Spreydon is a suburb of Christchurch, New Zealand, 4 km south-south-west of Cathedral Square. The most central street through Spreydon is Barrington Street. Spreydon is flanked by the suburbs Hoon Hay, Sydenham, and Lower Cashmere. State Highway 76 marks the northern boundary of the suburb, including the eastern end of the Christchurch Southern Motorway.

The area previously had a small Māori settlement named Ōmōkihi. The area was first settled by Europeans in 1853. Spreydon was constituted as a borough in 1911. It merged into the city of Christchurch in 1921.

==History==

Prior to European settlement, the area occupying modern-day Spreydon was called Wai Mōkihi and there was a small settlement (pā) here was known as Ōmōkihi.

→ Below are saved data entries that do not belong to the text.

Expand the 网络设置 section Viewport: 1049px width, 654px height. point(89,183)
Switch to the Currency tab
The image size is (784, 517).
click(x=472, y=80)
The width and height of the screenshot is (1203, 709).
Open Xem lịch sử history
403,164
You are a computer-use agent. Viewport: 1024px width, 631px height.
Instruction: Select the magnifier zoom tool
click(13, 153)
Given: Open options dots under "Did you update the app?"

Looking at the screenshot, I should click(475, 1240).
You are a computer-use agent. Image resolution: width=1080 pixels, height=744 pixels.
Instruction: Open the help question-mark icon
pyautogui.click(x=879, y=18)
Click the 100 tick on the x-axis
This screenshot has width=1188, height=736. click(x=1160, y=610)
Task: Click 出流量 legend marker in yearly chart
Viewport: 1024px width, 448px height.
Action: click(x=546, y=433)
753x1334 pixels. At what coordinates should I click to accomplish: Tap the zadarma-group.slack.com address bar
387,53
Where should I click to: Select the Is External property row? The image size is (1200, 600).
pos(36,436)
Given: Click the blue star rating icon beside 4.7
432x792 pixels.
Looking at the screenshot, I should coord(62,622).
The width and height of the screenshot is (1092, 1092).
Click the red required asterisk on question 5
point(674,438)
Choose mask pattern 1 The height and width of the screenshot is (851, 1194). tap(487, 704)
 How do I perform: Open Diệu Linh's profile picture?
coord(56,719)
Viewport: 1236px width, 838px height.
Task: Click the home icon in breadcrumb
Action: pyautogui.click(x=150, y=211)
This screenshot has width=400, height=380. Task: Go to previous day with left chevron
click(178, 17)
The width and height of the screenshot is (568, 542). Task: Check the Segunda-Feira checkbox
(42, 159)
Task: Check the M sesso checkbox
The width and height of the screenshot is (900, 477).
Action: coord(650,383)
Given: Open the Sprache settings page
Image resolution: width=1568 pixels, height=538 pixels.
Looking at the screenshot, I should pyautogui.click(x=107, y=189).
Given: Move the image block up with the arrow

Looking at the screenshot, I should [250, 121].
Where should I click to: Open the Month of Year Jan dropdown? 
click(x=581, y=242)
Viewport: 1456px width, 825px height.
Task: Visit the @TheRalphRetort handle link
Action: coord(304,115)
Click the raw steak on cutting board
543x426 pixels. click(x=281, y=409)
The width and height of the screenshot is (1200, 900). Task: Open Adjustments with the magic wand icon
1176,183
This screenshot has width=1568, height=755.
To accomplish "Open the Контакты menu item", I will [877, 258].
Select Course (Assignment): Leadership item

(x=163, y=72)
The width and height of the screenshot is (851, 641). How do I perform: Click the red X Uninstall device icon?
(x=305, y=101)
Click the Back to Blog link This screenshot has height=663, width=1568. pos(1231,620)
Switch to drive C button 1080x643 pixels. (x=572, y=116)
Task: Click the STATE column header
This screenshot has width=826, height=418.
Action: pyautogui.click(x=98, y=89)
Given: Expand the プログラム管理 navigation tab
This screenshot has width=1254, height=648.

Spreydon area was predominantly swampland connected to the nearby Ōpāwaho / Heathcote River, interspersed with fields of tussock. There is also evidence of this area having Māori human remains.

The area was first settled by Europeans in 1853 when 300 acres of land bordering Lincoln Road were purchased by Augustus Moore, who gave it the name Spreydon Farm. The origins of this name are disputed, with some claiming it refers to family land in Ireland and others that it is named after a place in Devon known to Moore. Moore farmed the land and ran a brewery and tavern, known as the Spreydon Arms, on his land along Lincoln Road until 1865, when he sold his property to William Sefton Moorhouse. A baptist church was soon established in the area, built out of a former sod house on land donated by a neighbouring farmer by Thomas Jefcoate. The church's congregation steadily grew as more people settled the area, and continues to operate to this day.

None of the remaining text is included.